UA: 229/09 Index: AMR 19/015/2009 Brazil Date: 3 September 2009


URGENT ACTION

INDIGENOUS COMMUNITY FACING EVICTION

About 130 Guarani Kaiowa Indigenous People in southwestern Brazil are in imminent danger of eviction from their ancestral lands. They will have little option but to live beside a road, with no access to water or land to plant food on.


Thirty-five Guarani Kaiowa families, including around 60 children, are likely to be evicted from landin the community of Laranjeira Ñanderu in Mato Grosso do Sul state. The land is in the official process of being identified – the first step on the way to legal recognition of their rights over their ancestral lands. Although the identification should have taken place in 2008, it has been repeatedly been blocked through the courts by local landowners.


The Guarani Kaiowa group reoccupied a small part of their ancestral lands in late 2007, after the Ministry of Justice, federal prosecutors and FUNAI (the federal body responsible for Indigenous Peoples in Brazil) signed an agreement to identify 36 Indigenous lands, including those of the Laranjeira Ñanderu. Since then, the owner of the land has been trying to evict the group before the land is identified– a step that that would consolidate their claims. Were they to be evicted, the Guarani Kaiowa will have little option but to set up a makeshift encampment on the verge of the BR163 highway which runs by their ancestral lands. They will end up on a five-metre wide strip of dirt, wedged between farms guarded by security guards and a two-lane highway plied by heavy goods vehicles - a dangerous environment with no access to water, nor to land to plant food.

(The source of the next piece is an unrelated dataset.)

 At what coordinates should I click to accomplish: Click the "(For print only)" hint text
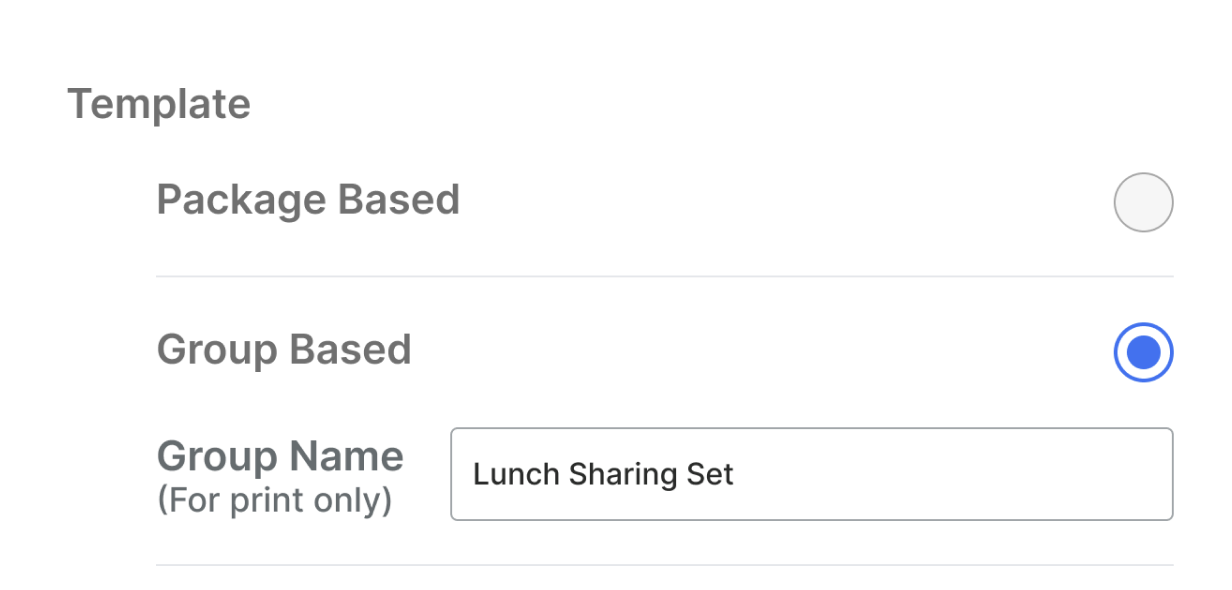tap(274, 500)
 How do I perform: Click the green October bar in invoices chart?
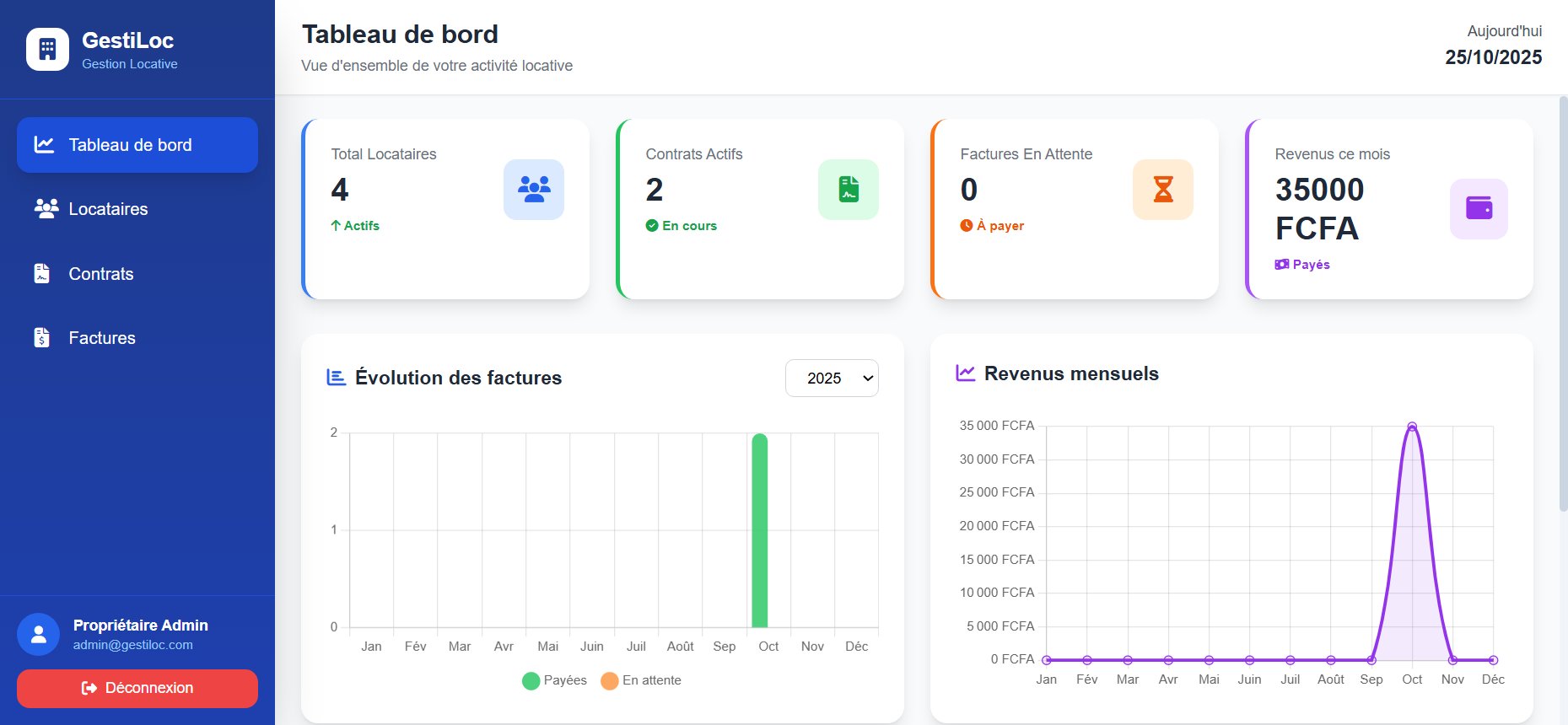pos(759,531)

When the community first faced eviction in December 2008, community leader Farid Mariano told Federal Prosecutors: “If we have to leave, we don’t have anywhere to go – only if it is the verge of the highway… they can evict us, but Indians will die: people run over, sick children, suicide.” Another community member, Dona Nirda, added: “If we went to the verge of the highway… there is no water there… and there will be small babies and old people. We can’t leave where we are – the children are all enrolled in the local school. There’s nowhere for us to go.”

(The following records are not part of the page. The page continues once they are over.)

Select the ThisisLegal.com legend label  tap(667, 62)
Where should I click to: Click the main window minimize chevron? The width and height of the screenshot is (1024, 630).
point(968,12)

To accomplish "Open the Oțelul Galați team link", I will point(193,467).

PLEASE WRITE IMMEDIATELY in Portuguese or your own language:

  • Calling on the federal authorities to halt the proposed eviction of Guarani Kaiowa Indigenous People from the Ñanderu Laranjeira community and guarantee their security on the land;

  • Urging the authorities to prioritize the identification of Ñanderu Laranjeira land in the overall process of land identifications, which began in 2007;

  • Urging the authorities to fulfil their obligations under the International Labour Organisation’s Convention 169, the UN Declaration on the Rights of Indigenous Peoples and the Brazilian constitution by completing all outstanding land demarcations.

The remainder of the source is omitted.